Excerpt =>

I had never read I Own the Racecourse! and strangely it turned out that I had a different, very personal connection to this particular novel. My sister, born the year after this book was published, also has an intellectual disability, and I could recognise her in Andy: her vulnerability, her stubbornness, her eagerness to belong. I found it impossible to write a truthful response to the book without talking about her.

This sparked off a deep discussion within my family. Should I write about something so private? How would my sister feel about it? Did she even think of herself as intellectually disabled? Believe it or not, this was not something we ever spoke about within the family. Asking my sister what she thought, giving her the introduction to read and approve, and discussing it with her, ended up being a really therapeutic process for the whole family and something that was long overdue.

As I say in the introduction, I just wish my sister had had a group of friends like Andy's.


My Brilliant Friend

Appropriately, this book was a birthday present from my brilliant friend, Sandra Eterovic. I think I felt rather intimidated about reading this novel, as the series has received so much praise -- but now the Neapolitan fever has cooled somewhat, I've finally managed to hop onto the Elena Ferrante bandwagon (have I mixed enough metaphors there?)

Provided data =>
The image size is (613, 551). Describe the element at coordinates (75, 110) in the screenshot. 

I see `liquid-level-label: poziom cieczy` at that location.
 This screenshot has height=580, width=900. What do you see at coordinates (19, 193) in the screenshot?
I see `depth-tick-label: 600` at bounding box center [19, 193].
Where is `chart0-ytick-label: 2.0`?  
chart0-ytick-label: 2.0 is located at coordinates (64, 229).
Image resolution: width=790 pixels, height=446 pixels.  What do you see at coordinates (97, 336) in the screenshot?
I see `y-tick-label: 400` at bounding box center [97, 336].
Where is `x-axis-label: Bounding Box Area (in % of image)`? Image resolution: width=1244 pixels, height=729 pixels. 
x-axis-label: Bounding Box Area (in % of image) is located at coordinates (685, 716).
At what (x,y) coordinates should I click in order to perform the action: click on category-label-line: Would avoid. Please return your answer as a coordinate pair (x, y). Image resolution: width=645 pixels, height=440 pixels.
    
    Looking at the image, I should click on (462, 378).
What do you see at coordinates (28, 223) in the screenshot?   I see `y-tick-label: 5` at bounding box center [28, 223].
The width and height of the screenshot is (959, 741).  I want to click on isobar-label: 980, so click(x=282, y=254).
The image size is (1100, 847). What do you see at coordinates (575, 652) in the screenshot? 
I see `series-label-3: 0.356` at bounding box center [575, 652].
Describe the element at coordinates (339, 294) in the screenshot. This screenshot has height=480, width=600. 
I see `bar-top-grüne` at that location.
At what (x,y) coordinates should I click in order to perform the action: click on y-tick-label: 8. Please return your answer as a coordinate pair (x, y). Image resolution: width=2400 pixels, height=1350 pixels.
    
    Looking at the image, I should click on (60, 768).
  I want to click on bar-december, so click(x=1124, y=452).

Exercise details => Transcribe the passage of the book-reflection excerpt between "I had never" and "talking about her.", inclusive.

Answer box =>
I had never read I Own the Racecourse! and strangely it turned out that I had a different, very personal connection to this particular novel. My sister, born the year after this book was published, also has an intellectual disability, and I could recognise her in Andy: her vulnerability, her stubbornness, her eagerness to belong. I found it impossible to write a truthful response to the book without talking about her.